Ce filet qui ne peut même plus prendre finalement de produits de mer est plutôt déployé sur la terre ferme, entre les directions et les ministères, pour prendre d’autres gros poissons sauriens fonctionnaires spécialisés dans le pompage des ressources de la Nation. Et voilà que la traque des biens mal acquis se poursuit en pleine république où les milliards subtilisés réintègrent en compte-gouttes les caisses de l’état. Pendant ce temps, à travers la rue publique, l’argent se raréfie. Les investisseurs sont sur le qui-vive, les drapelets des ombrageux affairistes et téméraires dealers sont en berne, l’argent sale a du mal à se faire une beauté dans l’immobilier, ou dans les réjouissances familiales et communautaires. La Banque mondiale, le Fmi à qui l’on a transmis les ‘états financiers truqués’ du régime précédent, écarquillent les yeux, et la direction de la Banque africaine de développement (Bad) nous glisse entre les mains comme mérou pour frétiller, sur l’autre rive du fleuve Sénégal, dans la nasse de nos frères mauritaniens.
Tout compte fait, il faut dire que la continuité dans la rupture, ou la rupture dans la continuité vaut de grands aménagements.

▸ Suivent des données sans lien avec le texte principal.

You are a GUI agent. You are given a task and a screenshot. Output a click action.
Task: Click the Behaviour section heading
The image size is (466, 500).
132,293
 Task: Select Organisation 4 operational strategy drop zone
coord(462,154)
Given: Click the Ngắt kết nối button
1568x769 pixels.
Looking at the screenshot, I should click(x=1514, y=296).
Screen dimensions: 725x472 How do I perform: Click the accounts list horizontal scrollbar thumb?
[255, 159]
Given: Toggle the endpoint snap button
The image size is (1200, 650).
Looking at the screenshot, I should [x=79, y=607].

Quand on opte pour le grand ménage d’un pays tel que décrit, c’est à grande eau qu’il faut le faire. Il faut accepter de se retrousser les manches, savoir être patient avec cette team en train de trouver ses marques, d’étoffer ses carnets d’adresse, de faire des efforts diplomatiques en ânonnant, de chercher enfin les finances pour appuyer son Projet.

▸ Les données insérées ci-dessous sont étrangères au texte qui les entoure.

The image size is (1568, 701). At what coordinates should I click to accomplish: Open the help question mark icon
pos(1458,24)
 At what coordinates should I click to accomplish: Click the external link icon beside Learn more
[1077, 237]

Les nouvelles autorités ont bien promis, depuis le temps encore brûlant passé dans l’opposition, que rien ne sera plus comme avant. Que le Sénégal sera souverainiste, jaloux de son indépendance s’éternisant véritablement à se départir du joug néocolonialiste en train de lâcher prise, sans plus de bases de cette Françafrique mise en place par… de Gaulle. Et depuis, il faut comprendre que l’autonomie est un long chemin nécessitant du courage, de la privation, de l’abnégation mais surtout de la diplomatie et de la sagesse.